Leasing Business Equipment? As a Start Up it Can Be Tricky

In the USA, nearly 80% of businesses use financing when acquiring equipment. A lot of those businesses are startups or newer businesses. It makes sense. As a new business, you have less money to play with so leasing equipment is always going to be the more attractive option. 

However, as with most business decisions, there are usually risks. There’s no difference when considering equipment leasing. Here are some tips to consider when you’re looking to lease equipment as a new business.

Know Your Terminology

To be able to enter into lease agreements with other businesses, you need to know your terminology. If you’re not sure, then it’s best to read up on it so you can make the right decisions effectively. Equipment leasing comes down to a definition between the lessee, and the lessor.
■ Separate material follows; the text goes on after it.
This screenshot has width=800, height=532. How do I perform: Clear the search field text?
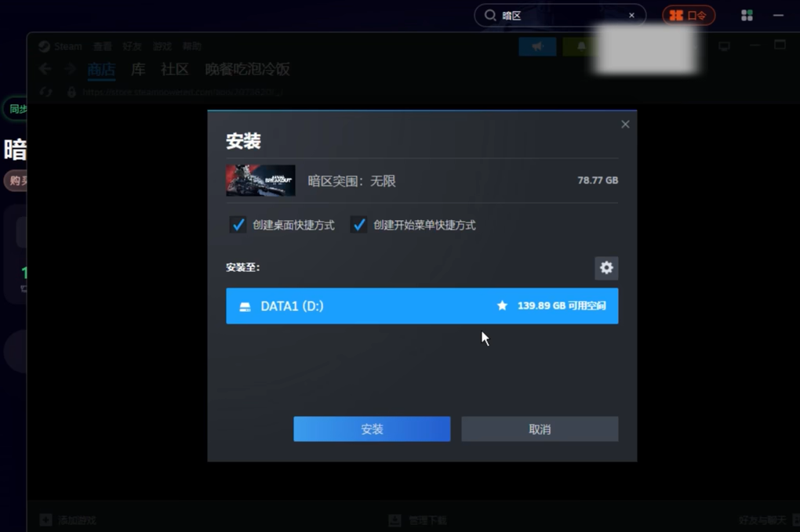(631, 16)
The definitions of lessee and lessor are very similar to those of tenant and landlord, respectively. The lessee is the party renting the asset from the lessor. The lessor is the party that likely owns the asset and is renting it out.

So, when you approach a business to rent machinery, computing equipment, vehicles etc. you’re approaching as the lessee. If you were to be owning an asset and renting it out, you’d be known as the lessor. In ASC 842 lease accounting, which is the up to date accounting standard in the USA, those are the main terms you’ll encounter that define the lender and the person lending

Get The Right Levels Of Insurance

If something breaks, and it’s your fault, you could be liable for the full cost of the leased asset. If this is something like heavy machinery or vehicles, it could bankrupt your business before you even get started. Always take out insurance. The insurance should be top tier, too.
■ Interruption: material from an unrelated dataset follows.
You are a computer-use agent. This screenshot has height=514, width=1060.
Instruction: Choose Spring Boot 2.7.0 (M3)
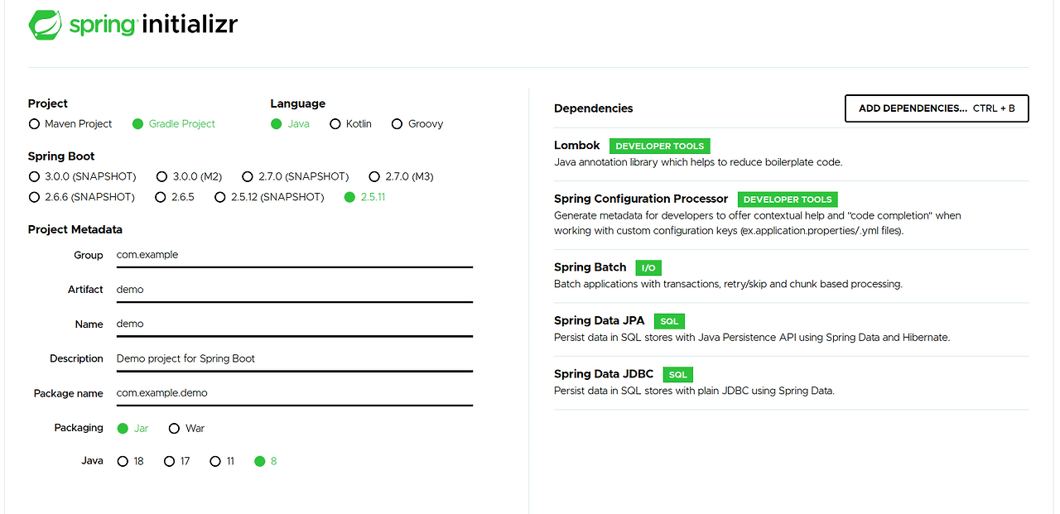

It should cover breakages for any reason and especially covering accidental damage. Fire and theft should come as standard, depending on the insurer. The person/company offering the asset might offer their own kind of insurance. Consider it, but weigh it up against other, similar insurers.

Practice Good Accounting

When you lease something, you have to account for it. Doing so can be quite tricky. Even accounting firms are known to use lease accounting software to make sure they process leases in line with ASC 842. As a new business you might be doing your own accounts to save some money. However, this does take time and there is a chance you might make a mistake. If you’re going to do it yourself, make sure you take time and do it all properly. 

Only Take What You Need

When looking for equipment for your business, you should only take what you need. Take software for example. It’s so easy to pay for more than you need. Software packages can be quite large with you only using small parts of it. Be clear with what you want and you can end up saving some money.

The same applies to quantity. Don’t take too much. It’s clever to anticipate growth, but if it takes longer to grow than usual you’ll be paying for equipment that you’re not using at all.

Business analysts can help you get it right if you’re worried about equipment. Try to model this as best possible before signing any agreements.

As a startup you need to ensure that you protect as much startup capital as possible. If you take too much unnecessary equipment you’ll affect your bottom line. At the same time you need to rent the right amount. If you don’t rent enough it’ll impact your business operation.